● **Work instruction**
Filter the records for lines holding the string "agent".
*** Information given Section Begins ***
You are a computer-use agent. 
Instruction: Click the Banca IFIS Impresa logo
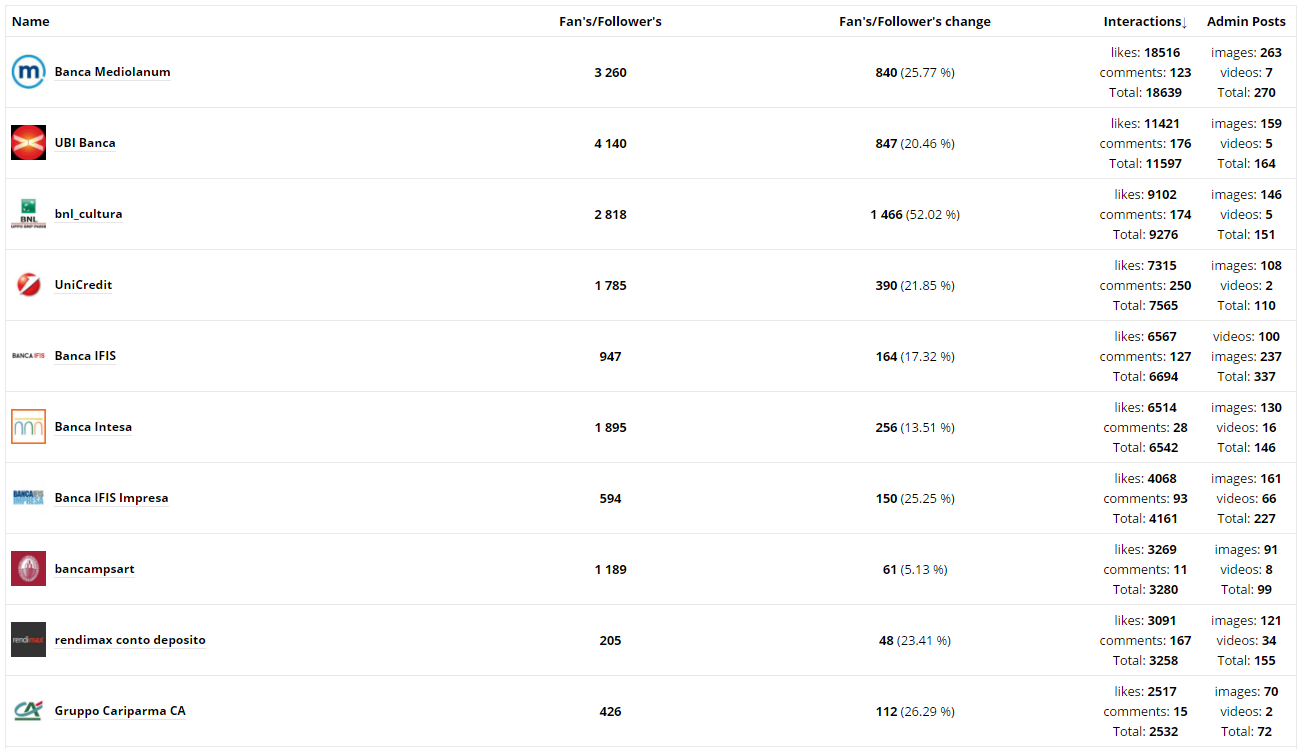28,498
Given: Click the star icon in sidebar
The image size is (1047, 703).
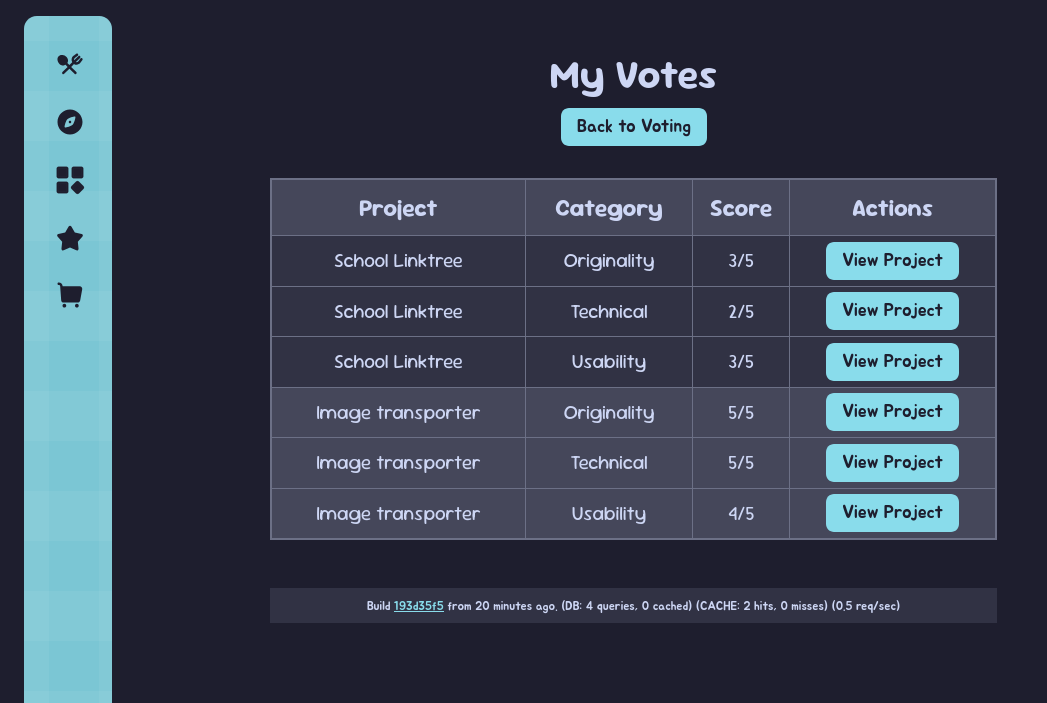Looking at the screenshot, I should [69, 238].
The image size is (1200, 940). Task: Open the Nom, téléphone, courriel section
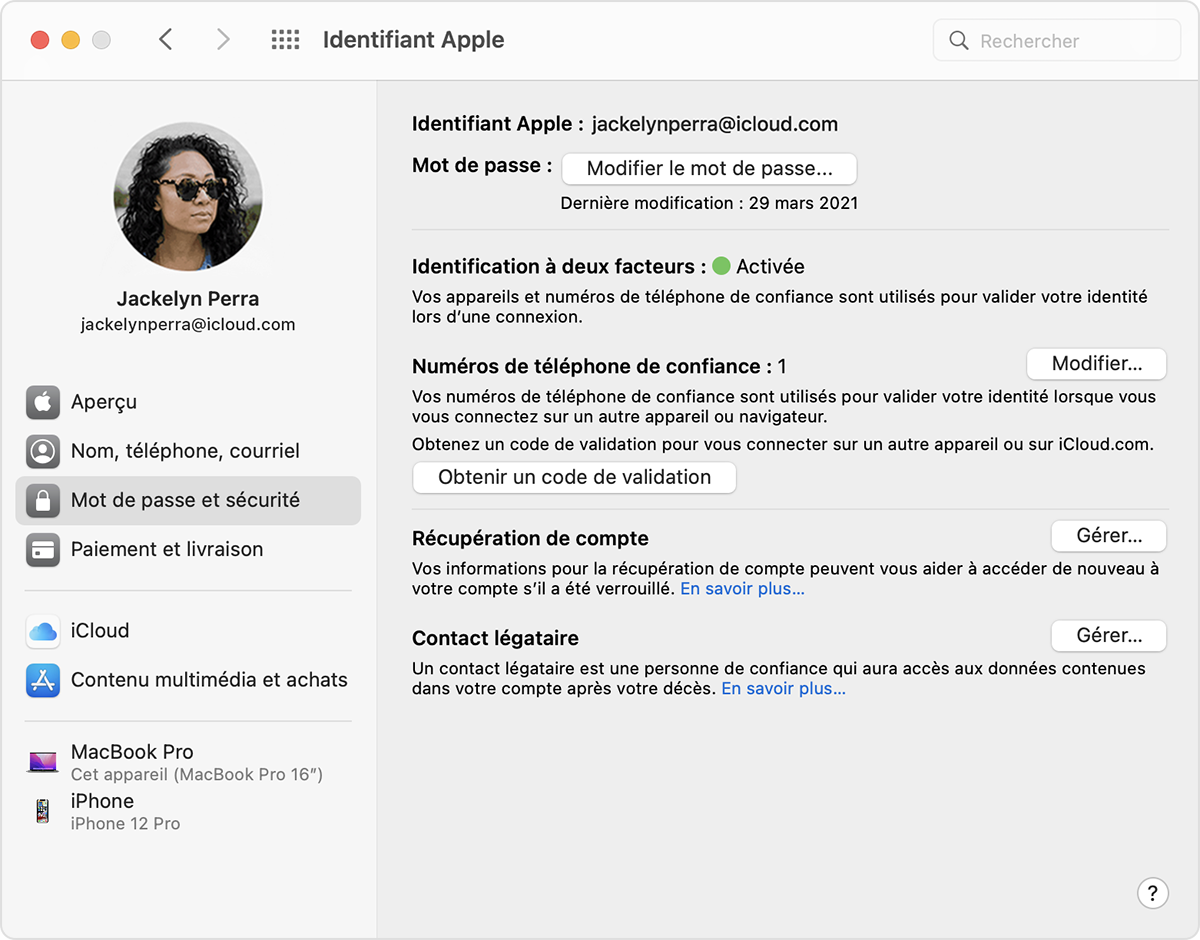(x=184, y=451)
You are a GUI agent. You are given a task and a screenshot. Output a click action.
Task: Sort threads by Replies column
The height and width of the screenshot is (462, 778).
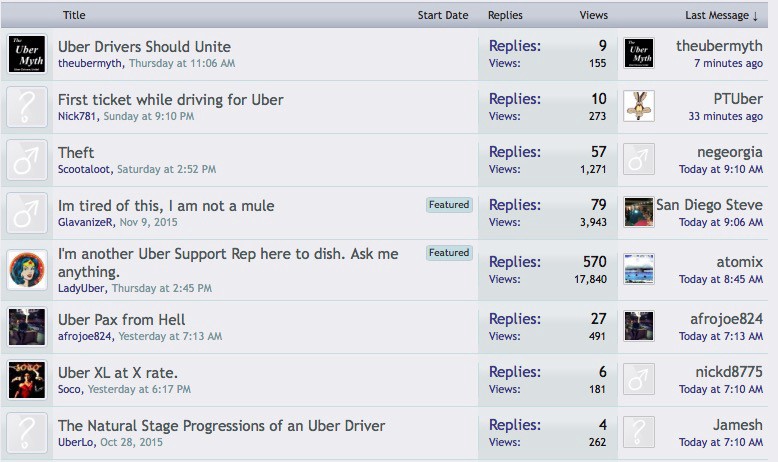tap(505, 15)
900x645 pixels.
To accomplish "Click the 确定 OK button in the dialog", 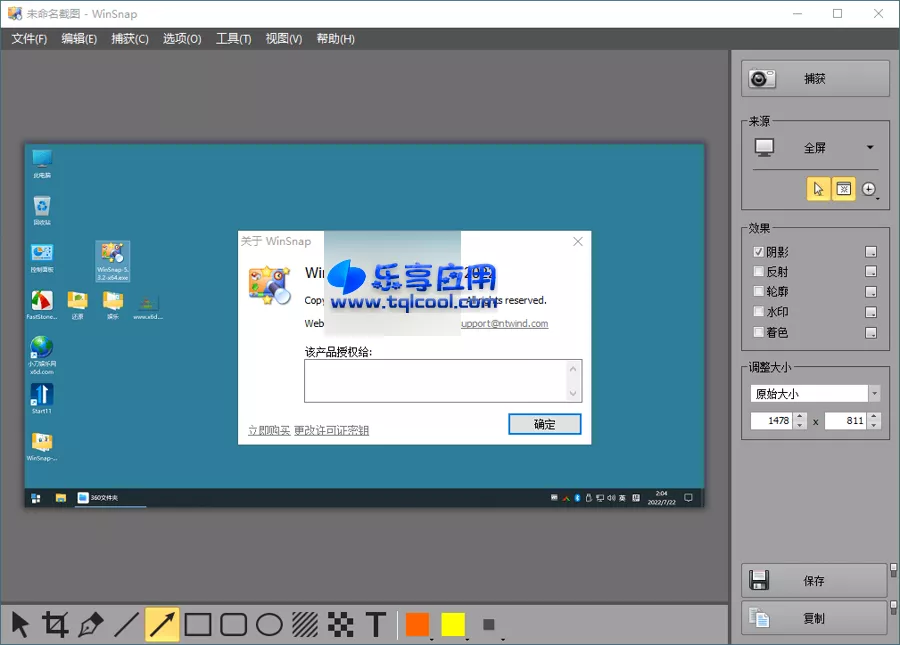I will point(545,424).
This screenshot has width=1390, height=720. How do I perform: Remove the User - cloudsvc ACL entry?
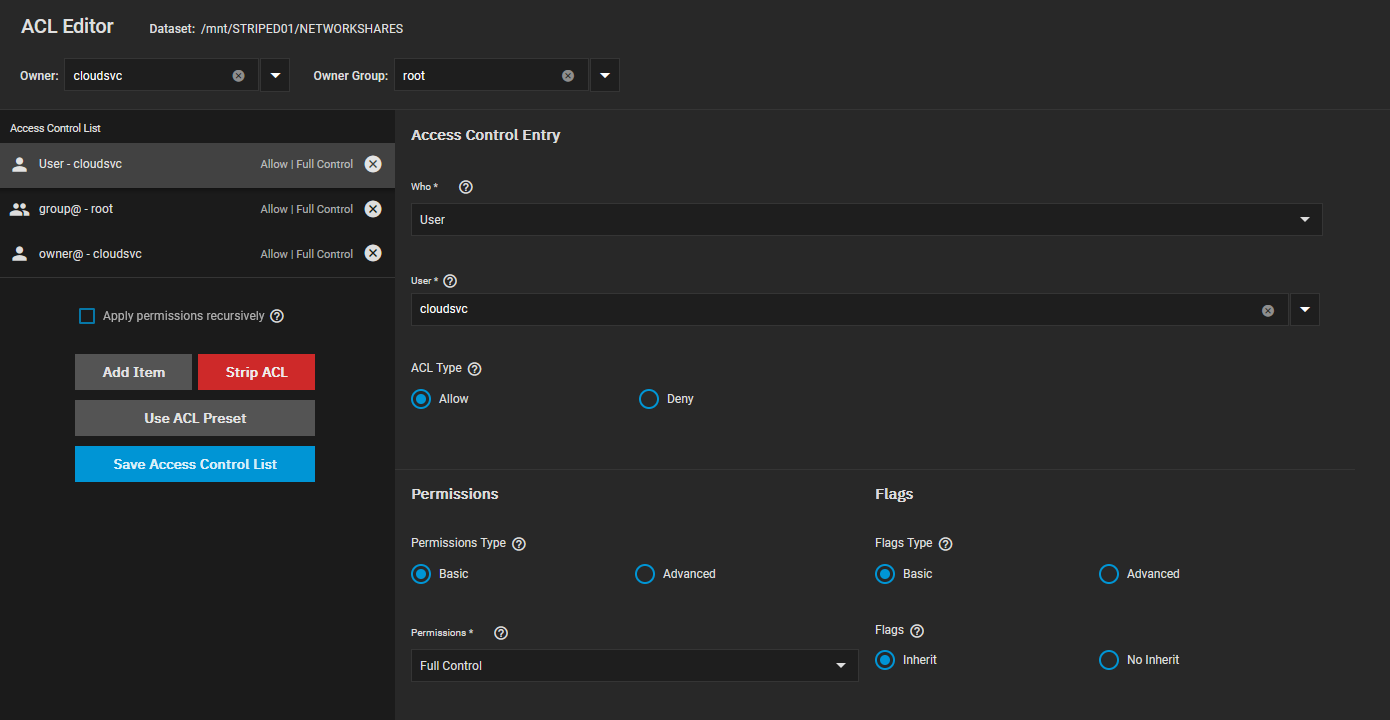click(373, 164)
*** Information given Section Ends ***
● **Solution to this problem**
You are a computer-use agent. 
You are a GUI agent. You are given a task and a screenshot. Output a click action.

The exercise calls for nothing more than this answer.